───── Working data ─────
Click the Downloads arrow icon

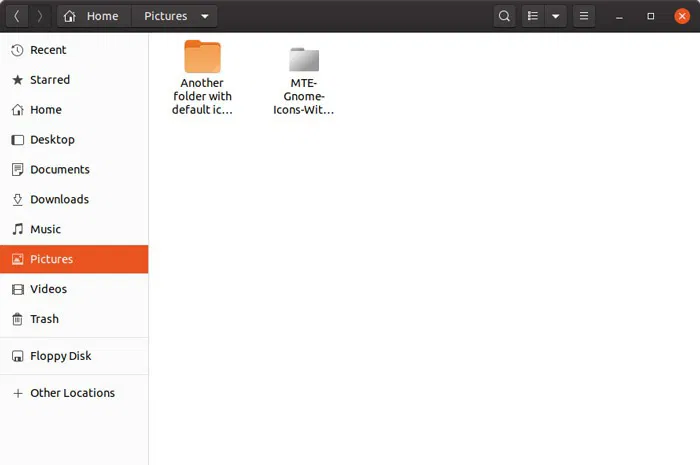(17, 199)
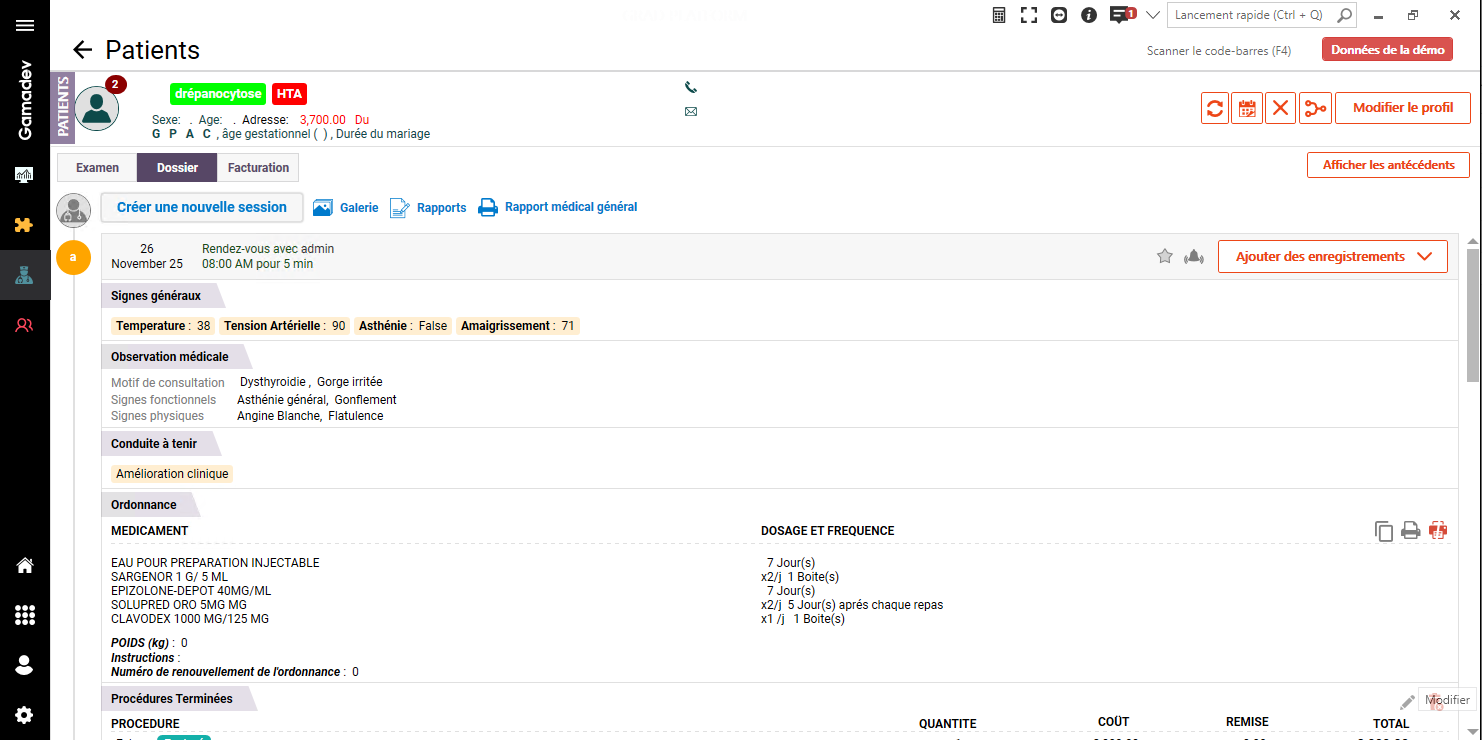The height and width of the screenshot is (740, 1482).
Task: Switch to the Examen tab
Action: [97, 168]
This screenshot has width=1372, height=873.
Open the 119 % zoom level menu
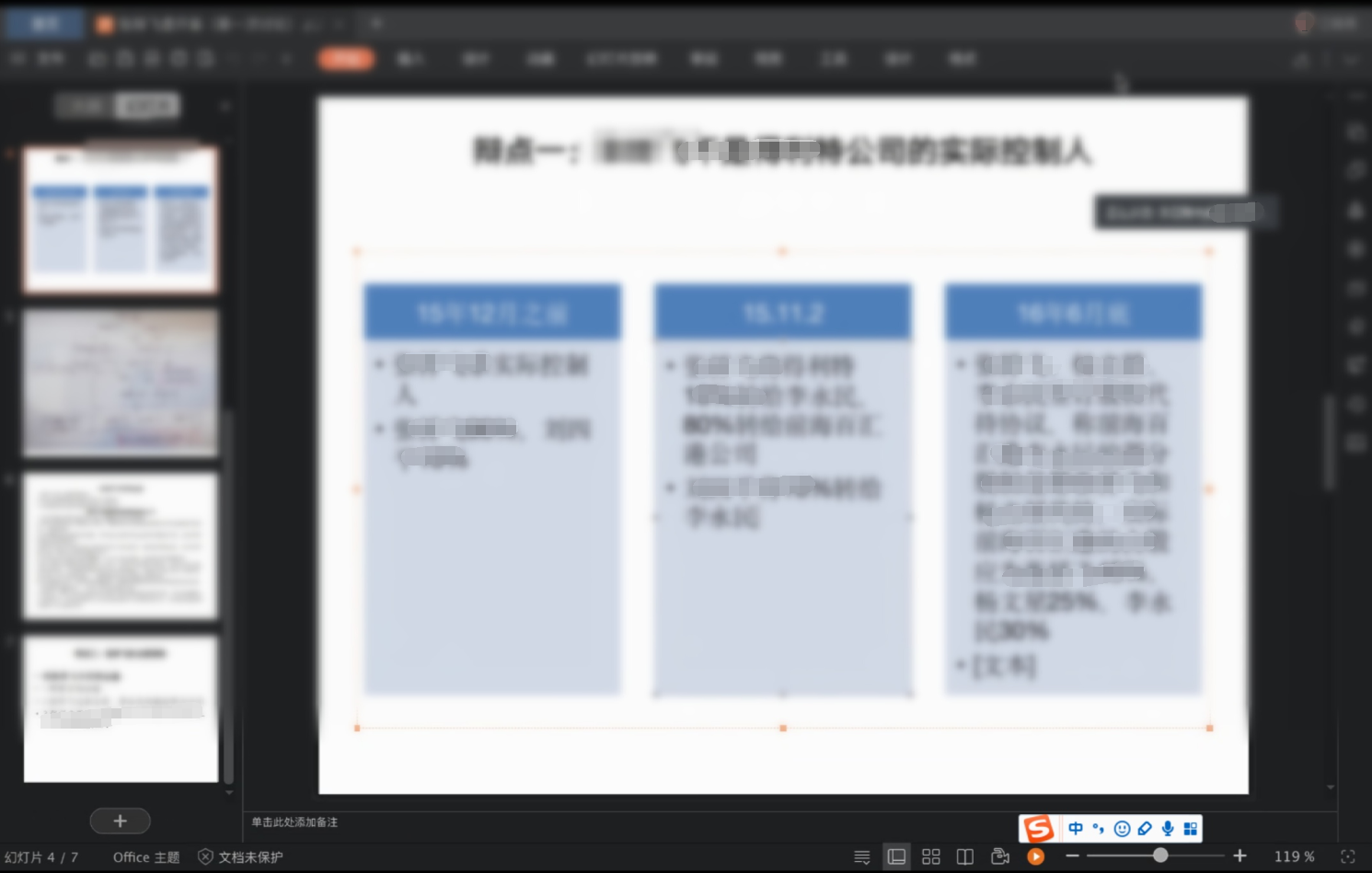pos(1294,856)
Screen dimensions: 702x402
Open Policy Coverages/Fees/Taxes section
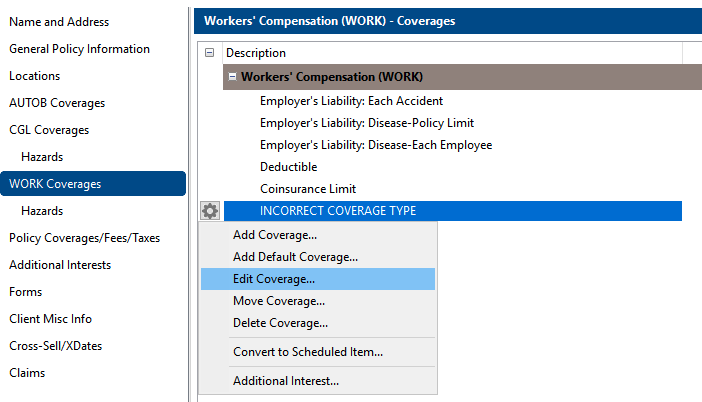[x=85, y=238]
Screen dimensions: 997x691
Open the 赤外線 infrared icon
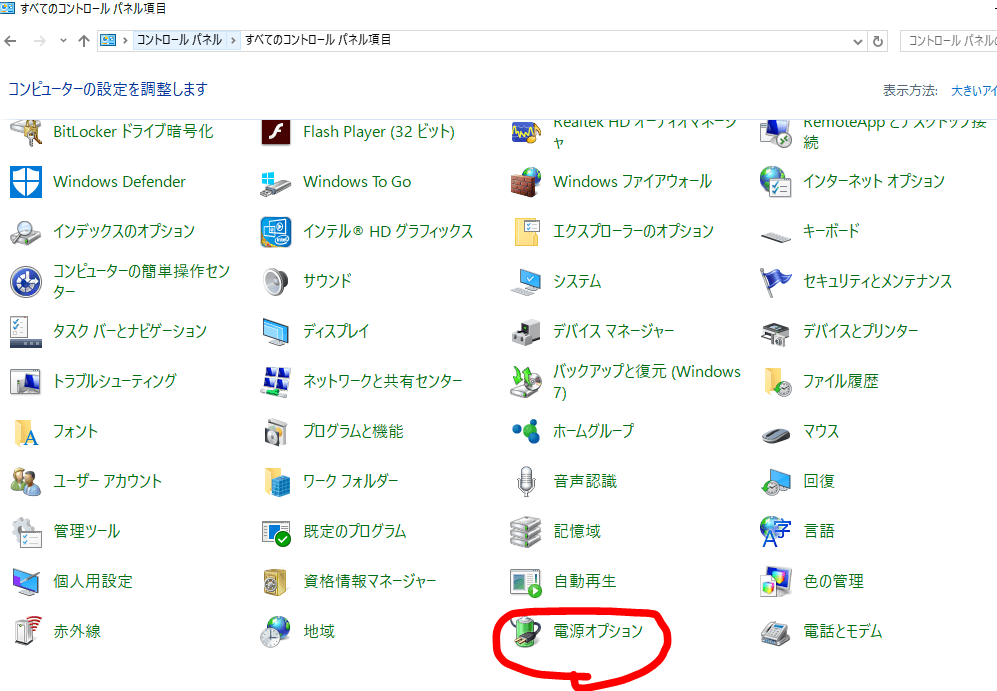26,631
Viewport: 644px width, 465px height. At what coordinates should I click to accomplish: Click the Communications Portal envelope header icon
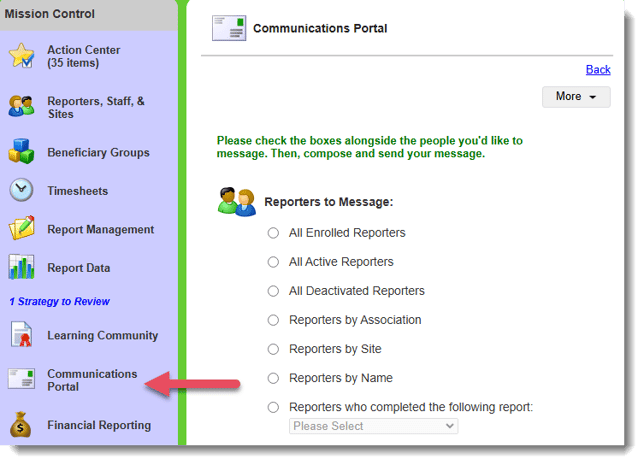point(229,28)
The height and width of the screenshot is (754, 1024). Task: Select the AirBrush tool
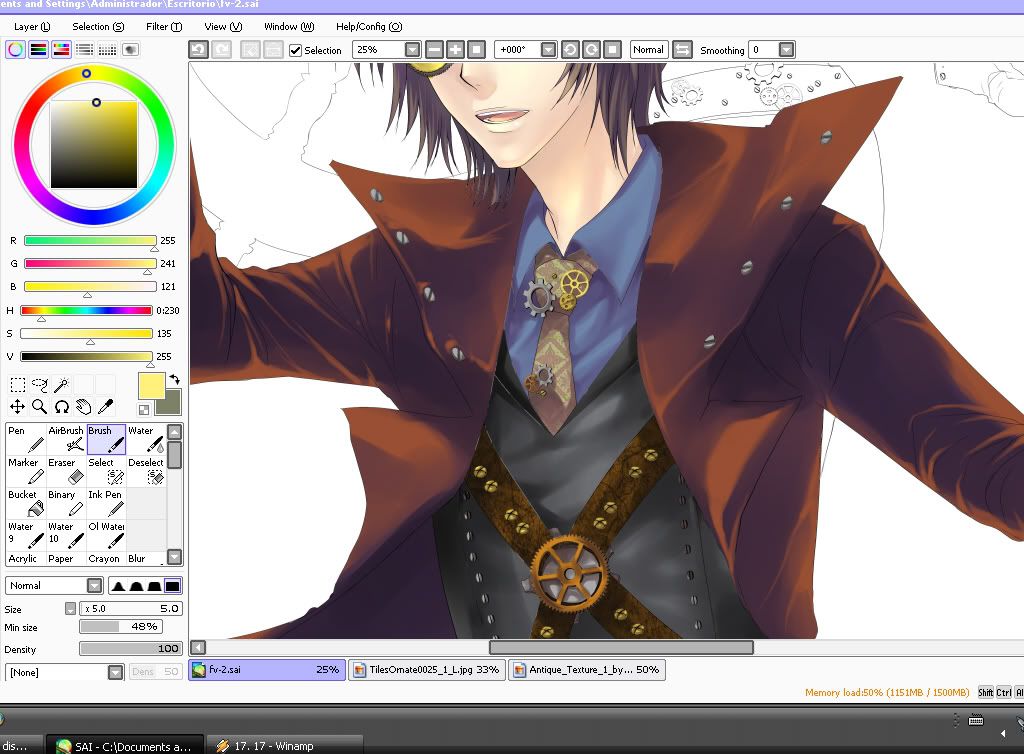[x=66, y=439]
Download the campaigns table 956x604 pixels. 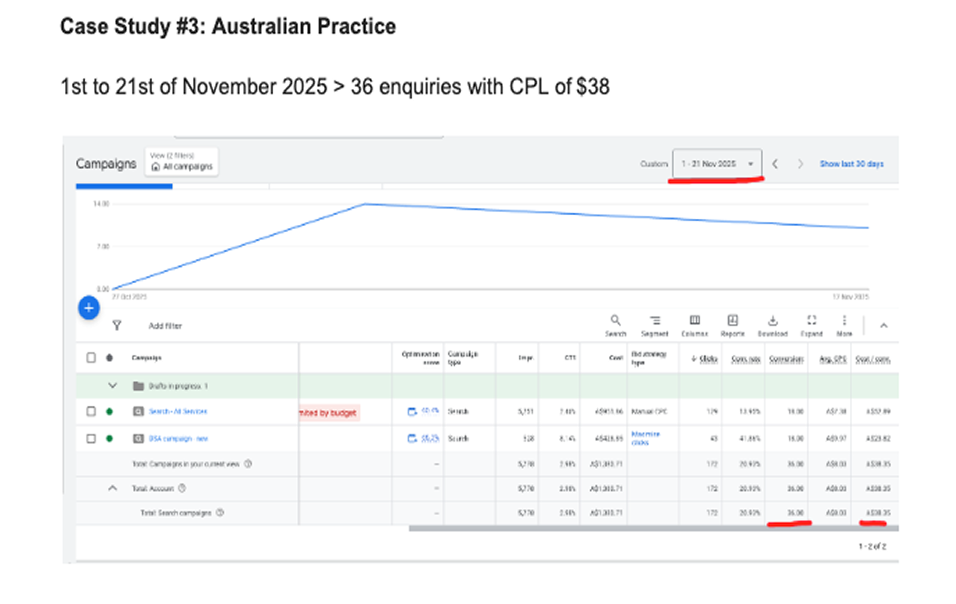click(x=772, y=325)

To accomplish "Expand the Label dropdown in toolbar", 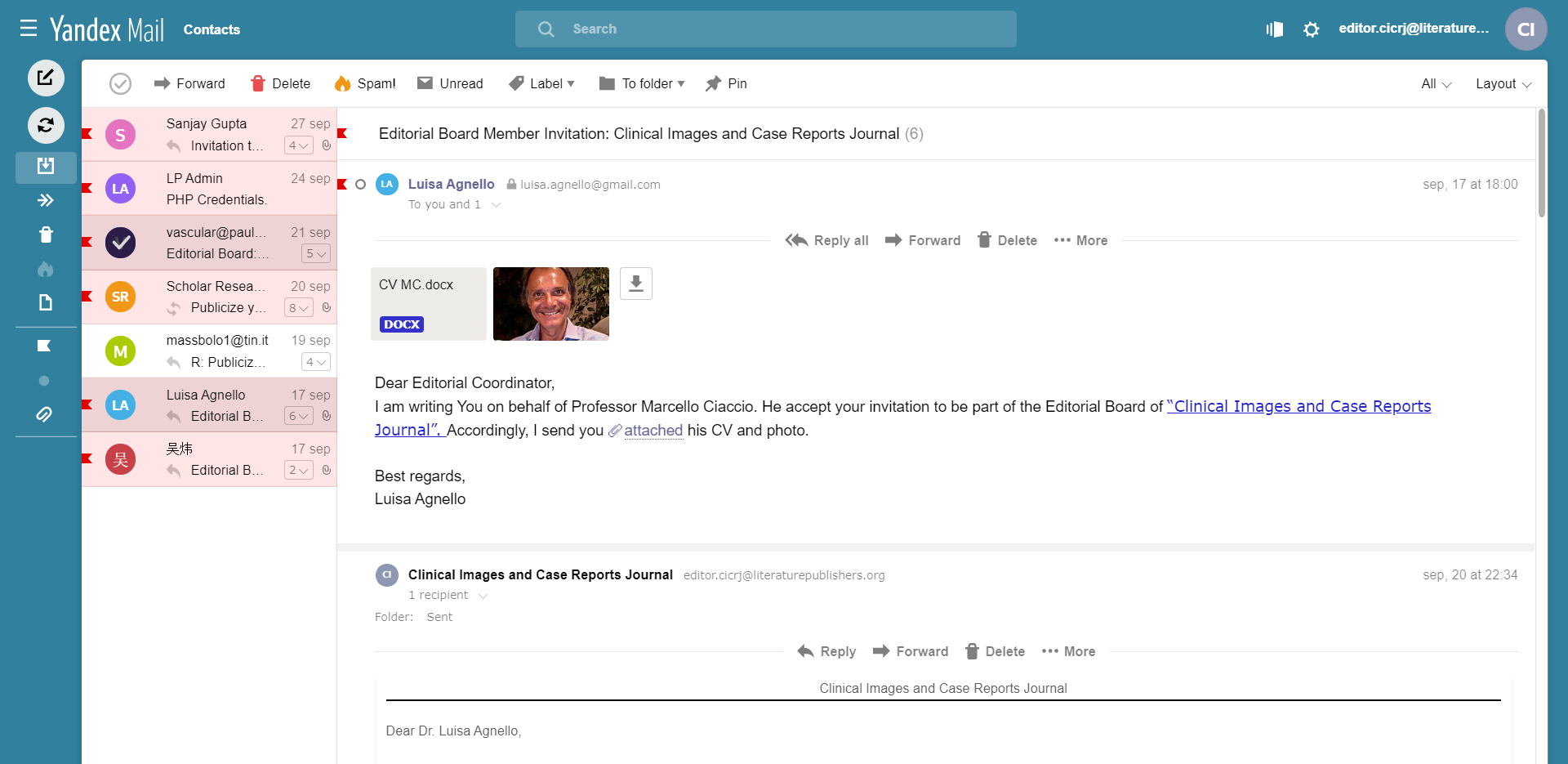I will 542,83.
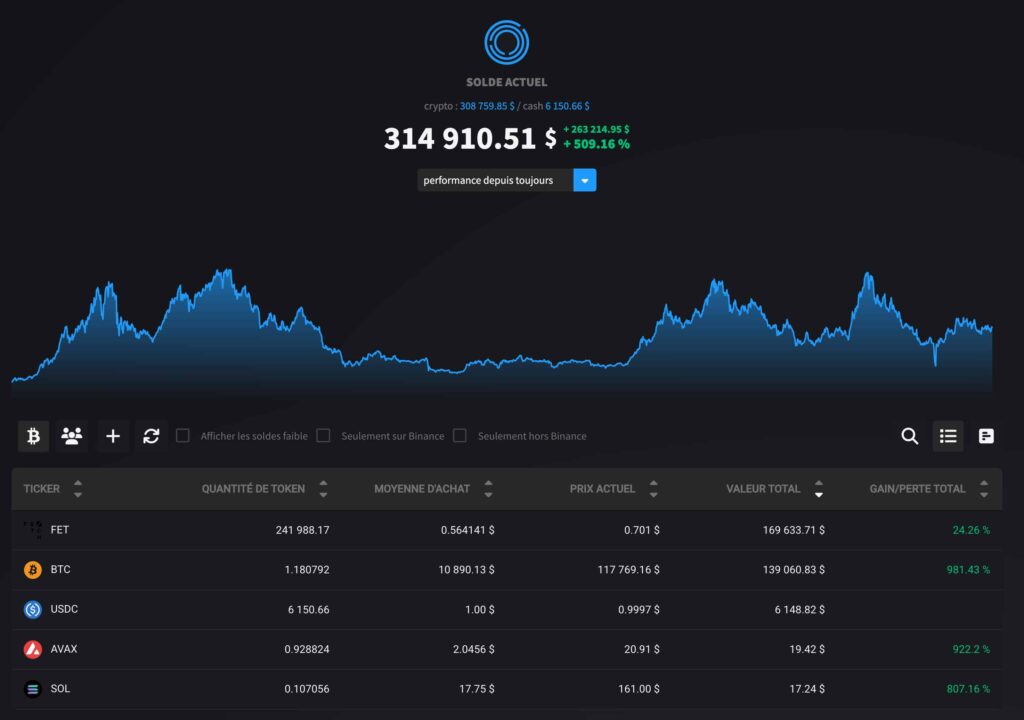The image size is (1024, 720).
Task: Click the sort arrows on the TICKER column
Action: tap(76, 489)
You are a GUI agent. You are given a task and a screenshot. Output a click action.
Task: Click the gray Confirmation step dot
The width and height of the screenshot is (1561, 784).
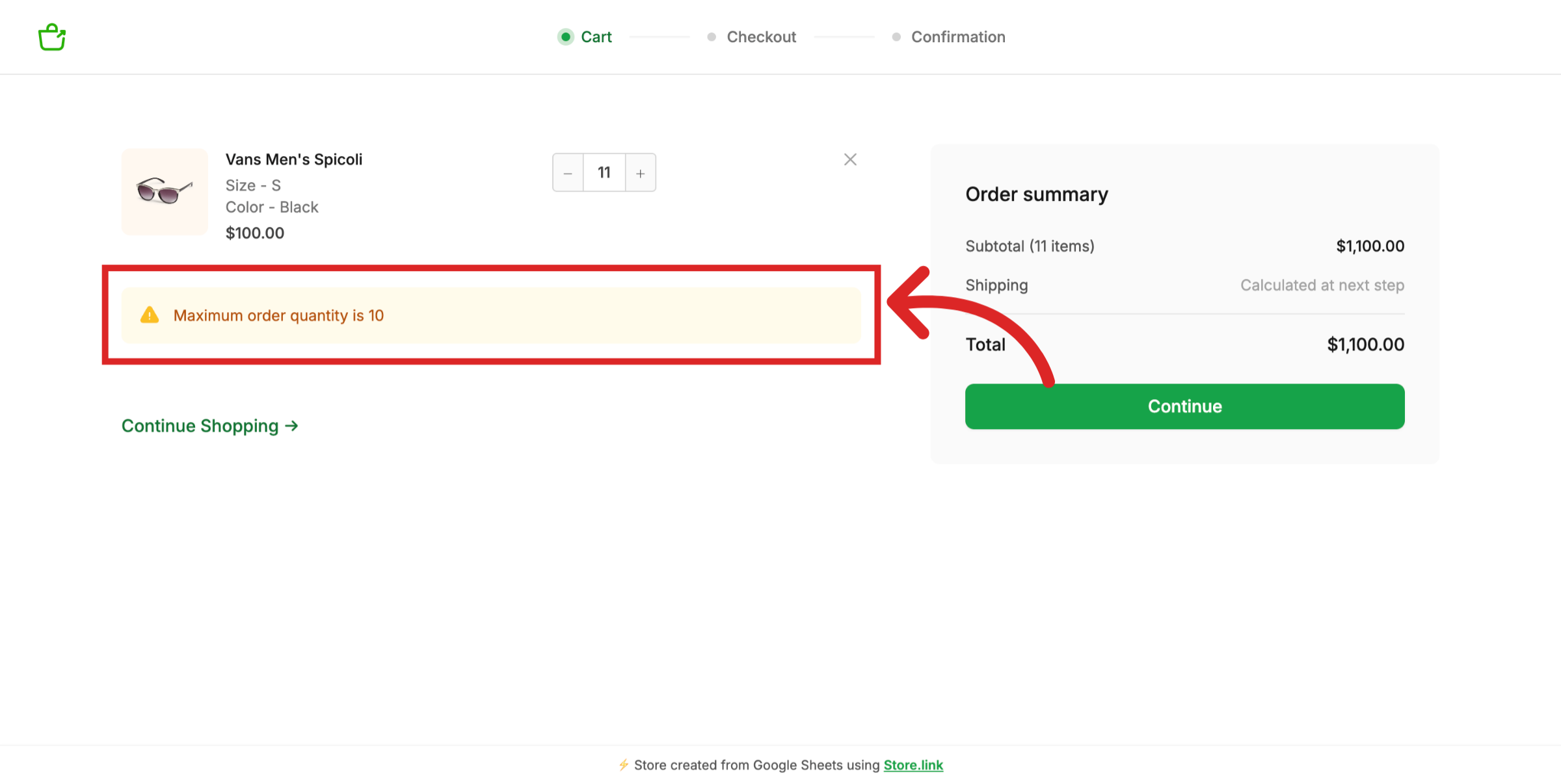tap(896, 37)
─────
__Work request__.
For each line in the material above that contains the string "dimensions", make a copy.

__Task response__.
Screen dimensions: 702x402
Screen dimensions: 997x691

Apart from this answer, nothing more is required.